§ **出題**: 塩尻についてのインタビュー記事を、最後の文の後から書き継ぐこと。

§ **提供テキスト**:
ワインを飲んだ時に感じる、香りや味覚をビジュアル化するアプリ「WaiNari(ワイナリ)」活用について、仕様書をつくりました。この活動は、今でも私が参加している塩尻市公認サークル「塩尻ワインサークル」や、参加型ブドウ畑「コミュニティヴィンヤード」の原型です。
▼ワインのおいしさを見える化するWaiNari:
▼「仕様書」作成とは?塩尻市・関係人口創出事業ってなんだ?:
あとは、塩尻ワインへの気持ちが高まって、都内のお店に塩尻ワインの営業もしていました。これは「塩尻CxO Lab」と関係のない、個人的な活動です。BAR、居酒屋さん、お寿司屋さんに置いてもらっています。
私のお気に入りのお店で、お気に入りのワインを、友人と飲む。友人にも塩尻を好きになってもらえるんです。最高の時間を作れていますね。
改めて見えた塩尻のいいところ
――故郷である塩尻に、今までとは異なる角度から参加しました。改めて見えた塩尻の魅力はありますか?
住んでいた時には見えなかったものが見えています。
塩尻市は、関係人口や移住者が多く、活気があるように感じます。
私にとって素敵な故郷でもありますし、進行形で関わっていたいと感じさせる、不思議な地域ですね。
昔は出身地を聞かれたら「どうせ塩尻なんて知られていないだろう」と思って、「(隣の)松本の方」と答えていたんです(笑)。
しかし、今は堂々と「塩尻」と言えるようになりました。
「知らない」なんて言われたらしめたもの。塩尻PRを始めます! 塩尻は、日本の中心、そしてワインの名産地、人がいい、活気が良くてイケてる人がたくさん集まってくる、と紹介します。
そうするとみんな「行きたい」って言ってくれるんです。
塩尻ワインを置いてもらったお店のオーナーにも、塩尻を好きになってもらえたので、塩尻のワイナリーツアーをしました。ほかにもワイン好きの友人を連れて、ブドウ農家の方と交流してきました。勝手に塩尻ツアーを作って巡っています。
――紹介したいほど塩尻のことを好きになれたのですね。

§ **表示データ**:
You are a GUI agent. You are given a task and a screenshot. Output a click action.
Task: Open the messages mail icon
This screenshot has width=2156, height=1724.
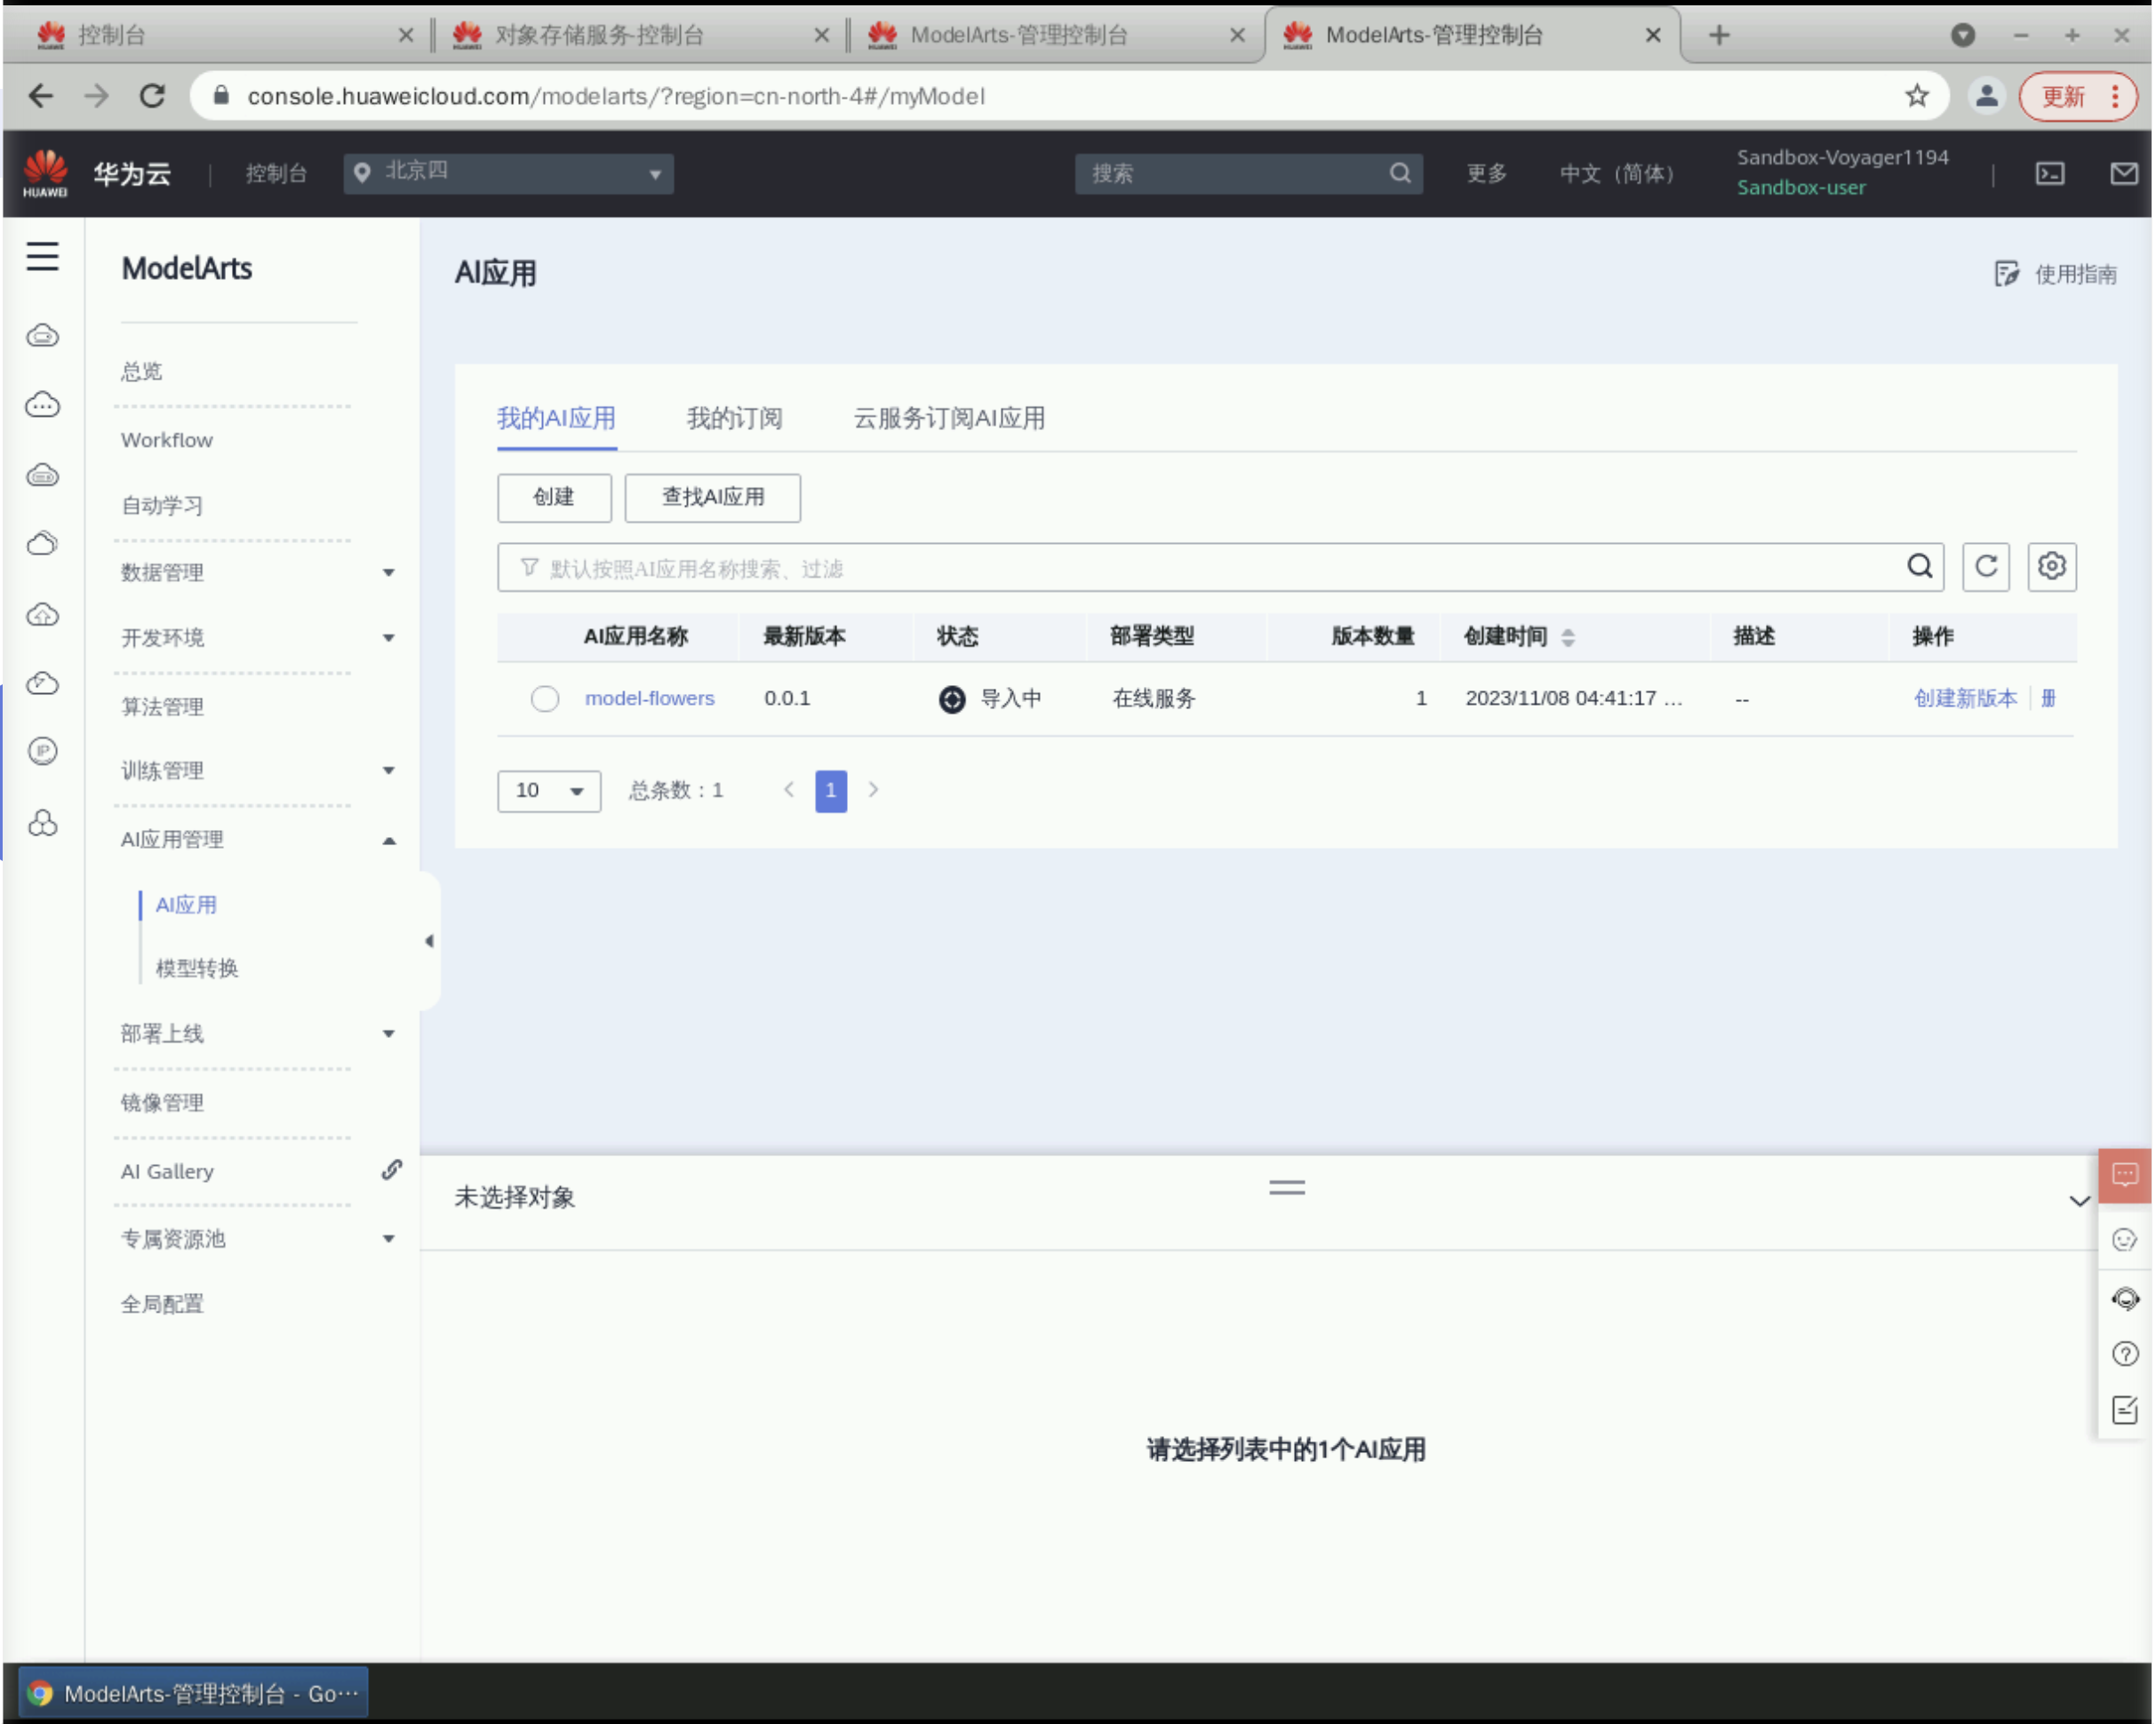tap(2123, 174)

§ **解答例**:
離れたからこそ見える良さもあると思いますね。住んでいる時には当たり前すぎて、見えていない魅力があったんだと思います。
だから地元の方には、塩尻を楽しむ動きに、もっと巻き込まれてほしいと思います。一緒に盛り上がってみることで、故郷がより面白く見える。
そうすると、外からもっと面白そうに見えて、もっと人が引き寄せられる塩尻になると思います。
仲間と出会って、思考の死角が狭まった越境学習
――外から塩尻に関わってみて何か得られたことはありましたか?
仲間が増えましたね。そして、塩尻に関わらなければ知り合えなかったであろう仲間は、人生を豊かにしてくれました。
参加者や塩尻の方、スナバメンバーもそうですが、個性的で面白いじゃないですか。それぞれから、さまざまな意見が出るんですね。みんなでアイディアをブラッシュアップしていく過程は、まさに知識創造。面白かったですね。
――所属する組織の枠を越えて学ぶ、越境学習ができていたんですね。
私は1つの会社にずっと勤めているのですが、どうしても考え方が偏ったり、自分の考えが普通だと思ってしまっている節があると思うんです。
異なる社会と接点を持つと、「思考の死角」が狭められる感覚があります。
そして、気付きはポジティブなものだけではありませんでした。
意気込んで貢献できると参加したのですが、実は貢献できない葛藤があったんです。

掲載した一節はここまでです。